Chris Skinner, a markets commentator and author of several financial publications including Digital Bank, Value Web, and Digital Human, has concluded that decentralised cryptocurrencies are truly a PEST to the established banking and governmental system. While that may not be in itself original, his development of thought behind the acronym PEST – Political, Economic, Social, Technology change – is concise and relevant at a time when nations are adopting blockchain solutions.
— Citadel Advantage (@StanleyEpstein) October 26, 2019
Skinner’s approach is to take a snapshot of our present situation in that “Governments (Political) control Societies (Social) through Money (Economic), which is changing fundamentally thanks to The Internet (Technology)” and correctly identifies that money lies at the heart of controlling populations, with technology acting as the key in either maintaining or breaking that control.
Friction and Harmony
For clarification, Skinner talks about the role of cryptocurrencies in achieving radical change and cites bitcoin (BTC) as “…money (Economic) through the network (Technology) so that anyone (Social) can trade without government (Politics).”
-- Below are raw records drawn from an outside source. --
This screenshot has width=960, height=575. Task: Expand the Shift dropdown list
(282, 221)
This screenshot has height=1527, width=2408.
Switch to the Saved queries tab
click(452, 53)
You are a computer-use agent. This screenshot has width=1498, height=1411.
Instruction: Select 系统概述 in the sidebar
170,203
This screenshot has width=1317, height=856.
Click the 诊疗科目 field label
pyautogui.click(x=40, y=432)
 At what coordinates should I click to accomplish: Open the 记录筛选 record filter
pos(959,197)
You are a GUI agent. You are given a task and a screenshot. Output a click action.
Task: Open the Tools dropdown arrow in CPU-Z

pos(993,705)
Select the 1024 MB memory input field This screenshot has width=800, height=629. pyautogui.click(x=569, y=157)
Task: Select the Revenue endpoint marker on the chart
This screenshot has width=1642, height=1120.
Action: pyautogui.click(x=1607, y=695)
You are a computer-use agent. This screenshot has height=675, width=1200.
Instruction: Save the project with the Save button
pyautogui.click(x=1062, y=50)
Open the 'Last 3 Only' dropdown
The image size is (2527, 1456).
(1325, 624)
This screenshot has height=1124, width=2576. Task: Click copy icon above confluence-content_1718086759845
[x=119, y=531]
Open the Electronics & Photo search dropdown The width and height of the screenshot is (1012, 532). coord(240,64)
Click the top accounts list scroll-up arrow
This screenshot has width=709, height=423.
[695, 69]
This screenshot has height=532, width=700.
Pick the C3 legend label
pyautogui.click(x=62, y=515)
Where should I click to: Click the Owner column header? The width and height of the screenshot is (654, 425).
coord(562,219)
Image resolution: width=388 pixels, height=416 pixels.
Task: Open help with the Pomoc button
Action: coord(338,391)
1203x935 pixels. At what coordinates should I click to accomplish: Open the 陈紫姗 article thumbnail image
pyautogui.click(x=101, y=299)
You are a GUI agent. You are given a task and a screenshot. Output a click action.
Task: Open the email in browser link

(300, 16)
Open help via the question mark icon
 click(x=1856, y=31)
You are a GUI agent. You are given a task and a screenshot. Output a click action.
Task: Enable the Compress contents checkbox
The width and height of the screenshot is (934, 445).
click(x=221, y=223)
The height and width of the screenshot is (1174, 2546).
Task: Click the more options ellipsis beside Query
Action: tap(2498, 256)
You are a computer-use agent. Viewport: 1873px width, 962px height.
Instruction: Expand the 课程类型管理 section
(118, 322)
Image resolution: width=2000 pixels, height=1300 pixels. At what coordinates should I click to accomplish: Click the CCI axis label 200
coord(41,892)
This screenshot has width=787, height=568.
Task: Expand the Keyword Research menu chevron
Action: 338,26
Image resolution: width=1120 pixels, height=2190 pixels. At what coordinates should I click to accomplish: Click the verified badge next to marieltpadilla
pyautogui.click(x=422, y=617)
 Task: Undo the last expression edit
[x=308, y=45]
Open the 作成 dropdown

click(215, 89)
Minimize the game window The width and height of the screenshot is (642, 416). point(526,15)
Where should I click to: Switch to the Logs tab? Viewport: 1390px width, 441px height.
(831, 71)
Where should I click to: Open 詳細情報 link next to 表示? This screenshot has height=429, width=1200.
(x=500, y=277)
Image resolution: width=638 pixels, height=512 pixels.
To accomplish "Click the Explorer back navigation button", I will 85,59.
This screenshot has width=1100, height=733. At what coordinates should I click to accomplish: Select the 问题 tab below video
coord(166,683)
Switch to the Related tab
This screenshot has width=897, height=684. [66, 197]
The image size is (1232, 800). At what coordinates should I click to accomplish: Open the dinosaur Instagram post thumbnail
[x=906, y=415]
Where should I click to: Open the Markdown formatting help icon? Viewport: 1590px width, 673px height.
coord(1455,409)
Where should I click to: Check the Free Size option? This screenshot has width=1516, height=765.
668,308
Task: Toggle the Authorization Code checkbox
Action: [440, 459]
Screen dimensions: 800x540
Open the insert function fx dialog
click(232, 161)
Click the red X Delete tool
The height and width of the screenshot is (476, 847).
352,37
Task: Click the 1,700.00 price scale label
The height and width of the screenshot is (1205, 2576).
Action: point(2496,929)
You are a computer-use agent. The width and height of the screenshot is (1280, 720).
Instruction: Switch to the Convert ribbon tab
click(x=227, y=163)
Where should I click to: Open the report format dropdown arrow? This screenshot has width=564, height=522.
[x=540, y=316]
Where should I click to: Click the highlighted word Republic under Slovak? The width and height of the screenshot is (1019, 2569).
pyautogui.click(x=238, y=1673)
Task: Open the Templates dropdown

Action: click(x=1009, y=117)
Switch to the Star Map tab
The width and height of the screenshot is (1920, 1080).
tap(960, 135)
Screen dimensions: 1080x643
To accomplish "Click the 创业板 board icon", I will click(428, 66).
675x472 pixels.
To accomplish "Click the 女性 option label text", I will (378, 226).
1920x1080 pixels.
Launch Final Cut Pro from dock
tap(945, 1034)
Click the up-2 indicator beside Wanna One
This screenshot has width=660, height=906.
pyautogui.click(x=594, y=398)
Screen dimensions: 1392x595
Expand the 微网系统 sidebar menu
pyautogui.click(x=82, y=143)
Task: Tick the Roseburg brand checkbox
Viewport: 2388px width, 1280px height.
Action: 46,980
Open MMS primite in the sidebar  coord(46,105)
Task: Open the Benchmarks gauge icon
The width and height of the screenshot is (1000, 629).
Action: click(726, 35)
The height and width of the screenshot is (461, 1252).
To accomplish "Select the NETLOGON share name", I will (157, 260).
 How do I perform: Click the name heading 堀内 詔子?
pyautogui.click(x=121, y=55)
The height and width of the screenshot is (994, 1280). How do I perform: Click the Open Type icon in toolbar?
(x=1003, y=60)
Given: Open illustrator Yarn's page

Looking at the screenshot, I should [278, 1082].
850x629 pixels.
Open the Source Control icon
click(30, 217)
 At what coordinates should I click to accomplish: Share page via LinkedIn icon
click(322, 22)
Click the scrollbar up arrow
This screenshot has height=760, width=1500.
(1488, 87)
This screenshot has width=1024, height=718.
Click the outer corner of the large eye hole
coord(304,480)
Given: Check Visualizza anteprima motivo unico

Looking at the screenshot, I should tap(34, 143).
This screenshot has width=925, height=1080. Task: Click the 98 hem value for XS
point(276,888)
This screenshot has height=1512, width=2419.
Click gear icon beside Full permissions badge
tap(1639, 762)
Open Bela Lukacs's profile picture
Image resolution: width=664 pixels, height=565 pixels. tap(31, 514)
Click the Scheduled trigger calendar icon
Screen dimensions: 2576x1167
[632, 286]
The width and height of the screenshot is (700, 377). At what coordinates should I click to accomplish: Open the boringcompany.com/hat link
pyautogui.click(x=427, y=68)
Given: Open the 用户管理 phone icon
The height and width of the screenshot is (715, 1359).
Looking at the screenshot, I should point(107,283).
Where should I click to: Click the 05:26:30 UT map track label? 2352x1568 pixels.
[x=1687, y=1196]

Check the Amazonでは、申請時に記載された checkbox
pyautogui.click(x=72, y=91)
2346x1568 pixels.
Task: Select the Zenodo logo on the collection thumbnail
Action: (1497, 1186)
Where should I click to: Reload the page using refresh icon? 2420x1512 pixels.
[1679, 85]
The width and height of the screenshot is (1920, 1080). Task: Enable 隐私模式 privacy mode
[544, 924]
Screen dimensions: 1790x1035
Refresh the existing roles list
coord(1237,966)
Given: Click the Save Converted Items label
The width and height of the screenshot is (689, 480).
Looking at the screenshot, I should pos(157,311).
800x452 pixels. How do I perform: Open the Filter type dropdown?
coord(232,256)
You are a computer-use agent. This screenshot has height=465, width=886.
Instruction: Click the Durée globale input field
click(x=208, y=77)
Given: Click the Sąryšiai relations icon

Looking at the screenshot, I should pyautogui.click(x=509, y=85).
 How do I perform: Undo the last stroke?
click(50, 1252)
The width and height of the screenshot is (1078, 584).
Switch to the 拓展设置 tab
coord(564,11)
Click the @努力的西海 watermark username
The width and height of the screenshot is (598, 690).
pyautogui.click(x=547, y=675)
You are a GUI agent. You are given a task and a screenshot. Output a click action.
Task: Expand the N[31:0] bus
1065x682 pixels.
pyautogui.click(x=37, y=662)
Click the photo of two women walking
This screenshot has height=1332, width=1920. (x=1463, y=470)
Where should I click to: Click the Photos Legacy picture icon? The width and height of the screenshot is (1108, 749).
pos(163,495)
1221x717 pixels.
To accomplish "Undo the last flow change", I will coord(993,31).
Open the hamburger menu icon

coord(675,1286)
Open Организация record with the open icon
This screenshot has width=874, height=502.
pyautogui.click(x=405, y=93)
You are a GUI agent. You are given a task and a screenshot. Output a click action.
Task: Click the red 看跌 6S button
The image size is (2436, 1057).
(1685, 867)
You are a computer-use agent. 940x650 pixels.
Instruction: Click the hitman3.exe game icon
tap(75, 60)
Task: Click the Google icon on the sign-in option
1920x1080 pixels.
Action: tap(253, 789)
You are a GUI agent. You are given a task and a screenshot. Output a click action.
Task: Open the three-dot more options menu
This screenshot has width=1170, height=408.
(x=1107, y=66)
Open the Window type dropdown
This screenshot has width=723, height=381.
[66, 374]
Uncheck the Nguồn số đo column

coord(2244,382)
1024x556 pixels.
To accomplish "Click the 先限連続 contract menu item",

While these sentiments have been recognised for some time, Skinner’s thoughts crystallise how PEST’s “…four elements are in constant friction and harmony” for both governing structures and individuals alike.
An example of a PEST harmony, from a governmental perspective at least, was laid out last week by China President Xi Jingping who according to Xinhua news outlet inferred that the CPC Central Committee must “…clarify the main direction…” as “It is necessary to accelerate the development of blockchain technology and industrial innovation, and actively promote the development of blockchain and economic and social integration.“
The presidential endorsement was reportedly quickly followed by a proposal of a law on cryptography being passed by the 13th National Peoples’ Congress designed to keep control of all blockchain development and application within the realms of the Chinese state.
While China’s approach is a timely example of a political response to the inevitable economic and social friction posed by a disruptive technology such as blockchain, Skinner’s PEST analysis is likely to stand the test of time regardless of the geographical area or any predominant ideology.